When a Texas Grand Jury indicted him in August 2010, Garza admitted spending the money but claimed that he had done nothing illegal. After all, bogus traffic stops and shake downs on south Texas highways and the resulting “agreed judgments” signed under threat of arrest, which waived all rights to contest forfeiture of any and all currency in their possession, had enabled law enforcement in these tax poor counties to pay for just about everything, including salaries, vehicles, guns and gear, without any judicial procedures whatsoever. Each county DA has his own little fiefdom without oversight, much like Robin Hood’s nameless adversary, the Sherriff of Nottingham, who was more than likely a compilation of many tales of corrupt sheriffs throughout old England who were appointed by the king to “farm” the county by seizing property from anybody they cared to label “outlaw.”

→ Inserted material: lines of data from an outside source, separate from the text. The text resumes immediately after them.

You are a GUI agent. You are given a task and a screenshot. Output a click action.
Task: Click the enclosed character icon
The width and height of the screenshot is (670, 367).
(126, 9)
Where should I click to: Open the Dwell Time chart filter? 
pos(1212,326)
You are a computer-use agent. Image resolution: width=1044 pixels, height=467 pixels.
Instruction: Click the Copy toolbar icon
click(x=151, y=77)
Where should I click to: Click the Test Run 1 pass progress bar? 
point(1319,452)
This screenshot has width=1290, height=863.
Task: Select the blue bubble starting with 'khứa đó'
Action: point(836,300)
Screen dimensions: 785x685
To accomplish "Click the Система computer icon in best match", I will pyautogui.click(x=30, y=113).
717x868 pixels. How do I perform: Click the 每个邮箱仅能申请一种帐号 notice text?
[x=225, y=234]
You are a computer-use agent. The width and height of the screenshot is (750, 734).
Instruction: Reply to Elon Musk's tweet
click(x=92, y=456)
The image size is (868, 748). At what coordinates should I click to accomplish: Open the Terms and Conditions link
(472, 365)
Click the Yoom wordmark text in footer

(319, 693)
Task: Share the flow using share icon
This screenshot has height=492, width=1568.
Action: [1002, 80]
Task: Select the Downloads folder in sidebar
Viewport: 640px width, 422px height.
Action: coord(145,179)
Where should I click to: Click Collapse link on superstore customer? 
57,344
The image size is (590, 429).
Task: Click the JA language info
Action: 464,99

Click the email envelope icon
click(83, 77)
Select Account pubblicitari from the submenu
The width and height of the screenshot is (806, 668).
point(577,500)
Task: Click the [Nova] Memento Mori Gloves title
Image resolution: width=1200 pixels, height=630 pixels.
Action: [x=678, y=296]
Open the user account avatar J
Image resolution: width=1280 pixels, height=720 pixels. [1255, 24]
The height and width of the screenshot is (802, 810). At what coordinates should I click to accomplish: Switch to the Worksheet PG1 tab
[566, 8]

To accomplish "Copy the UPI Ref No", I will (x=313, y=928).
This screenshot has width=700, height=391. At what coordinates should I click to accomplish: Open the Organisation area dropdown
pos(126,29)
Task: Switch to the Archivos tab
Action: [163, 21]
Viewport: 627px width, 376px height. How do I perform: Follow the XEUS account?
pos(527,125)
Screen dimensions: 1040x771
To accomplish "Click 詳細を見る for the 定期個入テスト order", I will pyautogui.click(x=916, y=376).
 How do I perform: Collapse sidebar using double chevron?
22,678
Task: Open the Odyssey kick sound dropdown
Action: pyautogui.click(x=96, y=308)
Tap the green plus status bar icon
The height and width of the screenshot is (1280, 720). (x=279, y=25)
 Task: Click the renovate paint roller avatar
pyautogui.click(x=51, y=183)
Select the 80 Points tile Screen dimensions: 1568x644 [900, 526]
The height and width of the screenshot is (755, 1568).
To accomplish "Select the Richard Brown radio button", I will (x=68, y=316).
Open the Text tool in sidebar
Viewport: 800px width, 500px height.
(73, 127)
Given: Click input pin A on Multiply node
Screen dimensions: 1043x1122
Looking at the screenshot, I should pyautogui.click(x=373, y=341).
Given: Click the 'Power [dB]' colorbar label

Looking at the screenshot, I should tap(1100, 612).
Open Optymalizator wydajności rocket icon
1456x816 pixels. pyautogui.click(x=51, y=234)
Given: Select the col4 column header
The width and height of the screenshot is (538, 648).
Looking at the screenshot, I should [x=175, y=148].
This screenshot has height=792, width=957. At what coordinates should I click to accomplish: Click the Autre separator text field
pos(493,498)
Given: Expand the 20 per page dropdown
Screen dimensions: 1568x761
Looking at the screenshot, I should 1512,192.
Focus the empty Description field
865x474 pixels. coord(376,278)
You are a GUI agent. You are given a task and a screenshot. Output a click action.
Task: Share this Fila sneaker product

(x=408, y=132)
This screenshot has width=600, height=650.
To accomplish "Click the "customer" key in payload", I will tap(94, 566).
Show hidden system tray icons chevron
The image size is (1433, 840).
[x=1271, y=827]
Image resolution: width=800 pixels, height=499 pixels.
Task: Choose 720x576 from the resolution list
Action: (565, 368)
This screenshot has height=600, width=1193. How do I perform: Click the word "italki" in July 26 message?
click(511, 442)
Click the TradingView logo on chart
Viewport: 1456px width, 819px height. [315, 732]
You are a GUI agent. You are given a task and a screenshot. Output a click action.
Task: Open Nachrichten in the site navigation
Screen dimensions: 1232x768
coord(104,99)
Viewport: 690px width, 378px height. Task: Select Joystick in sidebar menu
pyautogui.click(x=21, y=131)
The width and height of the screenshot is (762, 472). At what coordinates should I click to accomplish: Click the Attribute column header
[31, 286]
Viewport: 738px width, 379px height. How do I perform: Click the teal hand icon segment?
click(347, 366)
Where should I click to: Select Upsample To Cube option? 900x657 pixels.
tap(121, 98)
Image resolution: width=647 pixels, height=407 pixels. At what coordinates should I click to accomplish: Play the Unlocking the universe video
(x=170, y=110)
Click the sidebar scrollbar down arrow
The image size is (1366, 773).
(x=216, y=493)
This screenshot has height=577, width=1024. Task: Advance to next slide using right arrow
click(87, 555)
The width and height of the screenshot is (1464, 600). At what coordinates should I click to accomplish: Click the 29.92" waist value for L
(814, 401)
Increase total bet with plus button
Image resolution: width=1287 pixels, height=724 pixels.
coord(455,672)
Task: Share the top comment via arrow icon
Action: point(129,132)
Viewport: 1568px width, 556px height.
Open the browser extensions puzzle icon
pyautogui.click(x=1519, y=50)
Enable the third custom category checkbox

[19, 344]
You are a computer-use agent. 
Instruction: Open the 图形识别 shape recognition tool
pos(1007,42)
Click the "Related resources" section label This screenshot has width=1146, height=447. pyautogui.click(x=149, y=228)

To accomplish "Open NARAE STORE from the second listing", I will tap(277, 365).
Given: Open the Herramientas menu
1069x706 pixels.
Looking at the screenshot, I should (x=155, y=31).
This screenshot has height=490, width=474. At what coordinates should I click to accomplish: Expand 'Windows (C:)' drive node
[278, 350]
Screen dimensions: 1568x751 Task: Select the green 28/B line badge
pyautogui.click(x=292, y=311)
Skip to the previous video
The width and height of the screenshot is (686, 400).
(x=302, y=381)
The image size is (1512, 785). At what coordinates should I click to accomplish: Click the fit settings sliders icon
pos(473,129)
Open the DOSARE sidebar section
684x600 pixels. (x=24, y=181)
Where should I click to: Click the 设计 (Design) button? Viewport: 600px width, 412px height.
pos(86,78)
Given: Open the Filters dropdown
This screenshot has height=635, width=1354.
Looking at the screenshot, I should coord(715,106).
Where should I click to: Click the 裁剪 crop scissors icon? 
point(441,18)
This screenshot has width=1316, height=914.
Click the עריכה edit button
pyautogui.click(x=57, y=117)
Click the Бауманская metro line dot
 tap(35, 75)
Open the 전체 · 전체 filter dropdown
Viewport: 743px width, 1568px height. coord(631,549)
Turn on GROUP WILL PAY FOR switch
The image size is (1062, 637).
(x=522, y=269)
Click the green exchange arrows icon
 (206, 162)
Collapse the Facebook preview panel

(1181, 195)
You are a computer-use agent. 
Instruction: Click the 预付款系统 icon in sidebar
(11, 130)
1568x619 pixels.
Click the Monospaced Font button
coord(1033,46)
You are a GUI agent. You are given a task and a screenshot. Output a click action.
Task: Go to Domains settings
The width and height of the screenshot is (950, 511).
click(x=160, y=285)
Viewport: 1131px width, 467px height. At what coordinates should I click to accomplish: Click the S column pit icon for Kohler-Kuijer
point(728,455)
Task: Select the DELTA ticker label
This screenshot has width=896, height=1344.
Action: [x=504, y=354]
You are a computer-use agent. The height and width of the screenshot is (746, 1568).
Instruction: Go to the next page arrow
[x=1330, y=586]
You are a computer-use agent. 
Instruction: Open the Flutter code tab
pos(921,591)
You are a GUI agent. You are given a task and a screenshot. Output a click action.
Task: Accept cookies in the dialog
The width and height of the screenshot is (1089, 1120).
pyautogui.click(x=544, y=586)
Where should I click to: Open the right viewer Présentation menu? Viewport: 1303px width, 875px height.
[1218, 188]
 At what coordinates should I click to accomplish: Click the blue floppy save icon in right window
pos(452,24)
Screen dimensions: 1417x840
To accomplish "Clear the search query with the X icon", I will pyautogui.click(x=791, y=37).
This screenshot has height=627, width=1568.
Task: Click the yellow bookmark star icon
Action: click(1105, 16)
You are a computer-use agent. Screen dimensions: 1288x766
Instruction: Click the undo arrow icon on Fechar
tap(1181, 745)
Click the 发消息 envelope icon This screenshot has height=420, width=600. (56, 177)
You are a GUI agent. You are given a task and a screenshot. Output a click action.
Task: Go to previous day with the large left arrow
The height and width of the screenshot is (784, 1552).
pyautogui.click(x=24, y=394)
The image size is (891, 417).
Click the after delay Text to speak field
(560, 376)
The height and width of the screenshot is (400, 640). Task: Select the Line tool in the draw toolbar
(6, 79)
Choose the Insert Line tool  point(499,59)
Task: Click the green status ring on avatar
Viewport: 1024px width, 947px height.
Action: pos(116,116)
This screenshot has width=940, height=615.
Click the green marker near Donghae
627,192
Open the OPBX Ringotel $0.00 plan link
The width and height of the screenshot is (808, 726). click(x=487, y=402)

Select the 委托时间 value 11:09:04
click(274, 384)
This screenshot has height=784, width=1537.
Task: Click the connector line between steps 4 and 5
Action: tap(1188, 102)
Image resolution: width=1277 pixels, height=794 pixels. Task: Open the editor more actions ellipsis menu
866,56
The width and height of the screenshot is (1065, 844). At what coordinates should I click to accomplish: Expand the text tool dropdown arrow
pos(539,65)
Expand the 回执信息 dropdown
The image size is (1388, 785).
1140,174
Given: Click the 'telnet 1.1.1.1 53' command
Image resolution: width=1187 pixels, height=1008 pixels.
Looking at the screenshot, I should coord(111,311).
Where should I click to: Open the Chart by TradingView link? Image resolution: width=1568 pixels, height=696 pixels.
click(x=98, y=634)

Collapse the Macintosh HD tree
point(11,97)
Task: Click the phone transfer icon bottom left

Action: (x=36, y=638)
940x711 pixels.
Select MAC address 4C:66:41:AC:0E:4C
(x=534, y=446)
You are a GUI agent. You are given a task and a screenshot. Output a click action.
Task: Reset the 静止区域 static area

For years Garza loudly proclaimed his innocence, stating that Texas asset forfeiture laws allowed him to spend confiscated money however he saw fit – until June 2009 when he avoided several felony charges by accepting an agreement to plead guilty to illegally awarding himself and his three secretaries $2.16 million in bonuses – out of the $4.2 million derived from confiscated funds that he spent on trips to Las Vegas seminars and other perks. Poor Garza – how was he to know that he would have to serve jail time, lose his license to practice law and repay millions of dollars for simply following the standard operating procedure of policing for profit?
As the investigative team concluded in Policing For Profit: The Drug War’s Hidden Economic Agenda, one of several studies examining the perversion of law enforcement priorities resulting from an ever-increasing reliance on seizing plunder for their agencies, “When Congress fundamentally restructured the forfeiture laws by allowing agencies to keep most of the assets they seize, it did so without considering the very substantial costs of these amendments to both the public welfare and the justice system.”